▼▼▼

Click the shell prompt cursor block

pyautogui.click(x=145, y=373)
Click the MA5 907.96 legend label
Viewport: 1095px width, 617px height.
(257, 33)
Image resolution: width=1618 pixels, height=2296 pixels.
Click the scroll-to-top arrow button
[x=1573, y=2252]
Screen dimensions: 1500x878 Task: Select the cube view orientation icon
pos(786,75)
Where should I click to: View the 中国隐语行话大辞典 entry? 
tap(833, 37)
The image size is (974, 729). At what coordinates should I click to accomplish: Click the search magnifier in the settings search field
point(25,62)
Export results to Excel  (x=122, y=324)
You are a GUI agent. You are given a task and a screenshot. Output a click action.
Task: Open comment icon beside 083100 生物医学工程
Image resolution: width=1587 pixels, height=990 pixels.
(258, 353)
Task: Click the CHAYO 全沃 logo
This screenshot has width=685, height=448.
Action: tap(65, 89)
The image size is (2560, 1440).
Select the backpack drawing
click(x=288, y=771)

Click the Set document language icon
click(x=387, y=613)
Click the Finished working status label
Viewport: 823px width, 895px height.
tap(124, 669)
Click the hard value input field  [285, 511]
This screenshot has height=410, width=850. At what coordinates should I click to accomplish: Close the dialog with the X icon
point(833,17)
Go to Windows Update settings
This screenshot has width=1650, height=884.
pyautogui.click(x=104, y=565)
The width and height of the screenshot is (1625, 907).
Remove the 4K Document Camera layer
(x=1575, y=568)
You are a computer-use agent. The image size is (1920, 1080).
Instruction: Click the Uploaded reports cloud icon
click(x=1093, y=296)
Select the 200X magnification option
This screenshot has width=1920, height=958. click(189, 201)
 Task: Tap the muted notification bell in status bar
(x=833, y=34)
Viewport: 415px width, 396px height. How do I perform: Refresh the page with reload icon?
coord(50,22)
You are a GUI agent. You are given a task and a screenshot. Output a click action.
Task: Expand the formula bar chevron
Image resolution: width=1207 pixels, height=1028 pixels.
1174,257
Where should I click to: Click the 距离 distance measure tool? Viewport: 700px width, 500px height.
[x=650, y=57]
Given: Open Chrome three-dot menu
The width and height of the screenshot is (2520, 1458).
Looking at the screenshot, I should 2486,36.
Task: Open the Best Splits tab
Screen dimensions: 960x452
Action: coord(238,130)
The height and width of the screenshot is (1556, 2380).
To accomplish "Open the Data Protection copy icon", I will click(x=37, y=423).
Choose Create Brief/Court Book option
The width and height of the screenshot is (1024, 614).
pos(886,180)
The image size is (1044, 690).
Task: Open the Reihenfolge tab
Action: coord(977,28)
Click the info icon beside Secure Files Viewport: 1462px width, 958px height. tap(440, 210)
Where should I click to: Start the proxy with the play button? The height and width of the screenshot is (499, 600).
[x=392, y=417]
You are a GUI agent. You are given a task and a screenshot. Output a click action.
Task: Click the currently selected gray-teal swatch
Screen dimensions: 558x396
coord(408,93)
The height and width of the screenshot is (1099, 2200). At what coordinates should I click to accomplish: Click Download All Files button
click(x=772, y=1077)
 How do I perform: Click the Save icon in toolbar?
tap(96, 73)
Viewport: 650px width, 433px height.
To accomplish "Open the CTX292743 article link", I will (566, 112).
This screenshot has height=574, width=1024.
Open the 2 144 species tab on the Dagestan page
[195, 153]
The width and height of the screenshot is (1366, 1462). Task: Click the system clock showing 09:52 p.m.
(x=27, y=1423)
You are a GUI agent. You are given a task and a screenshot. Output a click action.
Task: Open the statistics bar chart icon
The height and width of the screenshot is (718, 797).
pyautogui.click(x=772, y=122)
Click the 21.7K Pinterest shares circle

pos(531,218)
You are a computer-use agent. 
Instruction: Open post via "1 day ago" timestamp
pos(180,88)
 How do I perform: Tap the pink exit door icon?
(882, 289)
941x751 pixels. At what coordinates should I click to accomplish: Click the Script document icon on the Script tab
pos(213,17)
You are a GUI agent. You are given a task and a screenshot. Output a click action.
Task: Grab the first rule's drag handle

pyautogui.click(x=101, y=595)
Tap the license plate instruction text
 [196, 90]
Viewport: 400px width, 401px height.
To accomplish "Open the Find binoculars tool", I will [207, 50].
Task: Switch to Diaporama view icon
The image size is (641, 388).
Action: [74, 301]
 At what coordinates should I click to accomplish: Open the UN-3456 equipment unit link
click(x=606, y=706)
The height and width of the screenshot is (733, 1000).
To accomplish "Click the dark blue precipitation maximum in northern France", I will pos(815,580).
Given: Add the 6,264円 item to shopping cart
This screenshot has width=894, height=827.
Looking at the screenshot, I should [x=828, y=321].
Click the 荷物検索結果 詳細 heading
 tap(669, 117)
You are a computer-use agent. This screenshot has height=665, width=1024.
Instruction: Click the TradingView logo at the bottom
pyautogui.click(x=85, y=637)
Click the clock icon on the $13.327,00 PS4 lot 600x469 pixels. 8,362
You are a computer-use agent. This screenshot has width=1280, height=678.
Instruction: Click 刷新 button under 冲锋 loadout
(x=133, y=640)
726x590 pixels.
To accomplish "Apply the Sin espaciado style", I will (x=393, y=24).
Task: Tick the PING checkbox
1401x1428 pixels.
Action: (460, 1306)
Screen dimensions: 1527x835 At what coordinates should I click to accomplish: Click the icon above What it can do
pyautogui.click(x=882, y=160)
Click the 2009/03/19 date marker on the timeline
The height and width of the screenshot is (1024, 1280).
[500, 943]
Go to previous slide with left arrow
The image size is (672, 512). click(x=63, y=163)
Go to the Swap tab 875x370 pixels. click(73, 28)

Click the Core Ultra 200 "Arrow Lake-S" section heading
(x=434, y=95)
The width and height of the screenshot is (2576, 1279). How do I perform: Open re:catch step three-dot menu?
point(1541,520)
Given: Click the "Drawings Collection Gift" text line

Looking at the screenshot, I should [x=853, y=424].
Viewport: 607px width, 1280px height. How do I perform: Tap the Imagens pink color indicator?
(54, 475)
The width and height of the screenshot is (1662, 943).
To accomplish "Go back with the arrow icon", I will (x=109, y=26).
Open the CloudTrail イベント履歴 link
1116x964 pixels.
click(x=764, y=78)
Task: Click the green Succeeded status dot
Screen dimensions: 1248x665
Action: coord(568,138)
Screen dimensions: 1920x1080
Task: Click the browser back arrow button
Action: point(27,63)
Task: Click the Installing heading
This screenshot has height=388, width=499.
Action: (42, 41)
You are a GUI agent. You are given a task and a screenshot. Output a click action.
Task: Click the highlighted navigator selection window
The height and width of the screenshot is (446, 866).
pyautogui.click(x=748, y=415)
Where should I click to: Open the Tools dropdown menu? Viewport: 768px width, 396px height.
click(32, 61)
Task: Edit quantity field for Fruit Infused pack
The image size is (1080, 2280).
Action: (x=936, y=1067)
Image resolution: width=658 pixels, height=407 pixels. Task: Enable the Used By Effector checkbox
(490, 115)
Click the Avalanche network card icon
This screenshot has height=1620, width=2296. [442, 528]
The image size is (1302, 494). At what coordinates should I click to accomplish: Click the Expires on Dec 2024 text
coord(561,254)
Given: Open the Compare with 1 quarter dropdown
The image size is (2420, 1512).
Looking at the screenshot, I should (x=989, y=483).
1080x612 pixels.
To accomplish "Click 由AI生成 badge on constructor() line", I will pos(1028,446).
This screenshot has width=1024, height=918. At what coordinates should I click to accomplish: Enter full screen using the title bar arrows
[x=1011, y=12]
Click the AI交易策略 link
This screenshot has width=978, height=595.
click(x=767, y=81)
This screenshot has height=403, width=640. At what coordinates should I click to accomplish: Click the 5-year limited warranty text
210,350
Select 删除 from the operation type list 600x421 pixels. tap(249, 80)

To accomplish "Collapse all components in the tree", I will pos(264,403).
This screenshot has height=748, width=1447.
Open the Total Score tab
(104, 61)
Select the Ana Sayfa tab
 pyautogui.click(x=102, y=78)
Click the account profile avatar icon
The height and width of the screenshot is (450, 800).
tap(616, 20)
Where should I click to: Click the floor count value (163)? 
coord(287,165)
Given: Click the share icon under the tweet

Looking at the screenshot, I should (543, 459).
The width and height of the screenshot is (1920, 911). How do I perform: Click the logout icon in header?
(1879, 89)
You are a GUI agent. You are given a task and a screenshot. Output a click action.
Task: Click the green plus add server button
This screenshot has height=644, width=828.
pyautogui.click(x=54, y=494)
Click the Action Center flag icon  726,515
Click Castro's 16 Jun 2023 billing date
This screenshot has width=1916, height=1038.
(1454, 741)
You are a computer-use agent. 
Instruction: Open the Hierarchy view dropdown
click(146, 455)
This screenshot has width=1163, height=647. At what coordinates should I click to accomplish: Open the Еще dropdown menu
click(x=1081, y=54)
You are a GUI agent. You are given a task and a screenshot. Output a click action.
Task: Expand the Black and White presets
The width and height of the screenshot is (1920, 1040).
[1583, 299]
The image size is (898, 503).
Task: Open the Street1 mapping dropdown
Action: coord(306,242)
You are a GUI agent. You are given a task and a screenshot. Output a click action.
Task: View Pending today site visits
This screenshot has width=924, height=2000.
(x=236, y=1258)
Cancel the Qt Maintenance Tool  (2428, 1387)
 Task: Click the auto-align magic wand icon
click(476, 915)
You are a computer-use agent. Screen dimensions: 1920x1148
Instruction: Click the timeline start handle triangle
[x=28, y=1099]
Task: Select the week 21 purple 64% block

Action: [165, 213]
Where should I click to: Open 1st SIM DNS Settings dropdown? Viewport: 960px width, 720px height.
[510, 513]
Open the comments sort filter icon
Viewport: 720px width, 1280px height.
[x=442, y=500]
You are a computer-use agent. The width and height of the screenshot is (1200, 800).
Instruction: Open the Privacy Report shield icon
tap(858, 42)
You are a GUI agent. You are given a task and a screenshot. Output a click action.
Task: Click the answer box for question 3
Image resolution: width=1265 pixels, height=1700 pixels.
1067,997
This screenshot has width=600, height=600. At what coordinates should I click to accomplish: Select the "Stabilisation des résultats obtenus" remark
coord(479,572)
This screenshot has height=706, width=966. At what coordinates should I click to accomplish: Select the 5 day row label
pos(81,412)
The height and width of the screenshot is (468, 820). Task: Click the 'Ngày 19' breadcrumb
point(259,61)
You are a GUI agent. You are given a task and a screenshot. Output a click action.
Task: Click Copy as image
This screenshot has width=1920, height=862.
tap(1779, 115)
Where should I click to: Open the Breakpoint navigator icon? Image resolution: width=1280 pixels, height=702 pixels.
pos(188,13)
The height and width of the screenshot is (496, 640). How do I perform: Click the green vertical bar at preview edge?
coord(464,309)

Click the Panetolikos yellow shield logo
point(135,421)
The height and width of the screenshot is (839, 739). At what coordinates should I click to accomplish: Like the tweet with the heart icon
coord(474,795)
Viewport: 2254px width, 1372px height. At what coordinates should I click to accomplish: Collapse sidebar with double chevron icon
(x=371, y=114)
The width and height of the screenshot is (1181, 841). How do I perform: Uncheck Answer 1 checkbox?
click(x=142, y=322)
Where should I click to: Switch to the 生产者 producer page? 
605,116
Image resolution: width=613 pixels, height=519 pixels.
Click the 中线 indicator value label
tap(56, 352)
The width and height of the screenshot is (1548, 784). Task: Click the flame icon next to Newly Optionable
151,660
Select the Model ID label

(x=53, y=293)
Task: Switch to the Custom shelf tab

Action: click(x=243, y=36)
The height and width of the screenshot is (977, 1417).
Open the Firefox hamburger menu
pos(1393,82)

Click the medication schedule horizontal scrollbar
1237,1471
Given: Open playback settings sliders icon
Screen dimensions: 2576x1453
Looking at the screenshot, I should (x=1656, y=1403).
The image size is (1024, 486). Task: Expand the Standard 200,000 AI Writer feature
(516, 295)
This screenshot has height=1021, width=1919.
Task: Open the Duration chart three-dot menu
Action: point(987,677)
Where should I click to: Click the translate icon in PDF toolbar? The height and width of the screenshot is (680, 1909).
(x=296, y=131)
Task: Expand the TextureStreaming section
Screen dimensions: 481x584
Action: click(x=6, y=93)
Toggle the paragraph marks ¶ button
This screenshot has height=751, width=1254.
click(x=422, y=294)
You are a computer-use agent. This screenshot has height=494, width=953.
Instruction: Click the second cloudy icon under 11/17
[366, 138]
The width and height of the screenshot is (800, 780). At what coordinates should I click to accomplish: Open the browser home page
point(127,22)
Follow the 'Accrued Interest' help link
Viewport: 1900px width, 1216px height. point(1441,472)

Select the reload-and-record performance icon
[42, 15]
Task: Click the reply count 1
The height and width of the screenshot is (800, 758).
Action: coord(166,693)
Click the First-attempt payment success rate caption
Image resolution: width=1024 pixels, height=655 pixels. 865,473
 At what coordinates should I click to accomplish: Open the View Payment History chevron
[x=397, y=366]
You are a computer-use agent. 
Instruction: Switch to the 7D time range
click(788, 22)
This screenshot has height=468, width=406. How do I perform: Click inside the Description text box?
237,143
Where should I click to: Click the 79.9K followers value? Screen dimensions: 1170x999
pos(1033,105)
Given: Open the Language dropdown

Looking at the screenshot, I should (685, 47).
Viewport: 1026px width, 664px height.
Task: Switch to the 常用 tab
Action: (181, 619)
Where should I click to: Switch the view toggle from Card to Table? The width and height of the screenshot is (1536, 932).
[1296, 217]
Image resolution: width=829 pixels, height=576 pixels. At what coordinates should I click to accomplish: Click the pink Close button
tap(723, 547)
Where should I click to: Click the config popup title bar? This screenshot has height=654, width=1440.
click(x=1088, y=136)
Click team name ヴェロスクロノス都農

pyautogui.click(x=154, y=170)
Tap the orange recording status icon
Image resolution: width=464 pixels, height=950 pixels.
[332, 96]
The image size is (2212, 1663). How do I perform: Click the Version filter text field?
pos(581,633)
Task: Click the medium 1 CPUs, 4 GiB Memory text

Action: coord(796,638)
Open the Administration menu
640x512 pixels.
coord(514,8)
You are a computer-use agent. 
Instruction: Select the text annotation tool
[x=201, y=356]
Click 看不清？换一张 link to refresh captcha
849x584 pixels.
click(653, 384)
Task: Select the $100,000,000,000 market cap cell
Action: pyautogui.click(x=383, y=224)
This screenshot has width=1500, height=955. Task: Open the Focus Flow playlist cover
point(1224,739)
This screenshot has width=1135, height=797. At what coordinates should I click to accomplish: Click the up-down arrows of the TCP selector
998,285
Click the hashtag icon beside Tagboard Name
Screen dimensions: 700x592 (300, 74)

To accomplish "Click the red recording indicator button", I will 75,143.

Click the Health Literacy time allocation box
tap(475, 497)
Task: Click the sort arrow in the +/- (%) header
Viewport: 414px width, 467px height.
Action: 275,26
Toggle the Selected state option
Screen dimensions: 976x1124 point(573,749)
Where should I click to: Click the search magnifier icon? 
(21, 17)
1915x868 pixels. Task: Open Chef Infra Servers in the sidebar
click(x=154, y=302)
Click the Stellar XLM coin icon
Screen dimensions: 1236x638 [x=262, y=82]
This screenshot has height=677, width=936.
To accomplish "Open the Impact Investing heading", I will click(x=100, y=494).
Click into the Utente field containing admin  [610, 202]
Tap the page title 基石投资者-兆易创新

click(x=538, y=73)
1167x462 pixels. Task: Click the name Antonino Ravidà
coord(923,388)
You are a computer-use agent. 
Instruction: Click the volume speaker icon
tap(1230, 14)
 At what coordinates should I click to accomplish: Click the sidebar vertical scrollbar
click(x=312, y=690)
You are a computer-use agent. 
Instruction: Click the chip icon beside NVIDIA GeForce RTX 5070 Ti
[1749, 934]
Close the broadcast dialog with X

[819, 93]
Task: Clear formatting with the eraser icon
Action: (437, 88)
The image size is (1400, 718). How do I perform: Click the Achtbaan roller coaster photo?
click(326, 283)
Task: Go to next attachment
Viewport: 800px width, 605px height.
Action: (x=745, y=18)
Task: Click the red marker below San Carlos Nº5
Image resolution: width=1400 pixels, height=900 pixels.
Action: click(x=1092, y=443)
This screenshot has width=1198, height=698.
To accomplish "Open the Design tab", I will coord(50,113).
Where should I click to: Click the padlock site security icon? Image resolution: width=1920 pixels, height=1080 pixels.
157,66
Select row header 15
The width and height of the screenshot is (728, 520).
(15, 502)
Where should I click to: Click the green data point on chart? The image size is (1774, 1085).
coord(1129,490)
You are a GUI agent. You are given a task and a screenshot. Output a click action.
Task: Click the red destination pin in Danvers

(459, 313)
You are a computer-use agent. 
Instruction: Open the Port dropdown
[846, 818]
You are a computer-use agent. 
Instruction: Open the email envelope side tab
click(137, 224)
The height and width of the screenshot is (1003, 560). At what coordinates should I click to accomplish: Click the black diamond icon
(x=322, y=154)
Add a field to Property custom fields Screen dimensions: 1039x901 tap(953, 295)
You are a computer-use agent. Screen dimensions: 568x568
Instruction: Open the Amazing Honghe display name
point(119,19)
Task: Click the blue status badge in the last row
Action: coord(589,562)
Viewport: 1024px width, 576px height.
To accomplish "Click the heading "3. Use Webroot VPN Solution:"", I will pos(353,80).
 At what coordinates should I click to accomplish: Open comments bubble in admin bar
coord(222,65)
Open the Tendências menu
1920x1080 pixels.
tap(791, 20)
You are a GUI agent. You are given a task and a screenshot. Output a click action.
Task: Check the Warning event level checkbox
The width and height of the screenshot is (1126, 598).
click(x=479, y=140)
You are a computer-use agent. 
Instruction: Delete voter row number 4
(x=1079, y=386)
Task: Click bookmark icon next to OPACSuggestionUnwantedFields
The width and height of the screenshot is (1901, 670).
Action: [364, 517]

▲▲▲

Problem details — Echo back every line of the listing, starting with the line containing "Where should I click to: View" and going on through the line containing "click(x=1093, y=296)", with both of those lines included.

Written solution —
Where should I click to: View the 中国隐语行话大辞典 entry? 
tap(833, 37)
The image size is (974, 729). At what coordinates should I click to accomplish: Click the search magnifier in the settings search field
point(25,62)
Export results to Excel  (x=122, y=324)
You are a GUI agent. You are given a task and a screenshot. Output a click action.
Task: Open comment icon beside 083100 生物医学工程
Image resolution: width=1587 pixels, height=990 pixels.
(258, 353)
Task: Click the CHAYO 全沃 logo
This screenshot has width=685, height=448.
Action: tap(65, 89)
The image size is (2560, 1440).
Select the backpack drawing
click(x=288, y=771)

Click the Set document language icon
click(x=387, y=613)
Click the Finished working status label
Viewport: 823px width, 895px height.
tap(124, 669)
Click the hard value input field  [285, 511]
This screenshot has height=410, width=850. At what coordinates should I click to accomplish: Close the dialog with the X icon
point(833,17)
Go to Windows Update settings
This screenshot has width=1650, height=884.
pyautogui.click(x=104, y=565)
The width and height of the screenshot is (1625, 907).
Remove the 4K Document Camera layer
(x=1575, y=568)
You are a computer-use agent. The image size is (1920, 1080).
Instruction: Click the Uploaded reports cloud icon
click(x=1093, y=296)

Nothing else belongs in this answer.